从图9可知，与糖尿病模型小鼠对照组(AdScr)相比，实验组(AdNeat1)的肝脏组织中参与肝糖异生相关基因G6pc和Pck1的表达有明显的下调。说明过表达lncRNA Neat1影响了糖代谢途径。

3.2.3、过表达lncRNA Neat1对糖尿病模型小鼠的空腹血糖的研究

取糖尿病模型对照组(AdScr)小鼠、实验组(AdNeat1)小鼠，禁食16h后，测定小鼠的血糖水平。

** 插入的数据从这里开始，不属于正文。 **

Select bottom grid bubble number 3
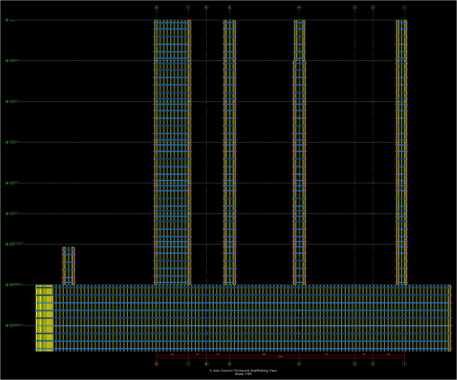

结果见图7。

从图7可知，相比于糖尿病模型对照组(AdScr)，实验组(AdNeat1)小鼠的空腹血糖水平显著减少，说明过表达lncRNA Neat1抑制空腹血糖的含量。

3.2.4、过表达lncRNA Neat1对糖尿病模型小鼠的糖异生能力的研究

分别取9只糖尿病模型对照组(AdScr)小鼠、8只实验组(AdNeat1)小鼠，禁食16h后，每只小鼠通过腹腔注射2g/kg丙酮酸钠溶液，在注射后0、15、30、60、90、120min测定小鼠的血糖水平。结果如图8A、图8B。

从图8A、8B可知，相比于糖尿病模型对照组(AdScr)，注射丙酮酸钠溶液后，实验组(AdNeat1)小鼠的血糖水平显著减少，说明过表达lncRNA Neat1抑制肝糖异生能力，改善了小鼠高血糖表型。

最后，还需要注意的是，以上列举的仅是本发明的若干个具体实施例。显然，本发明不限于以上实施例，还可以有许多变形。本领域的普通技术人员能从本发明公开的内容直接导出或联想到的所有变形，均应认为是本发明的保护范围。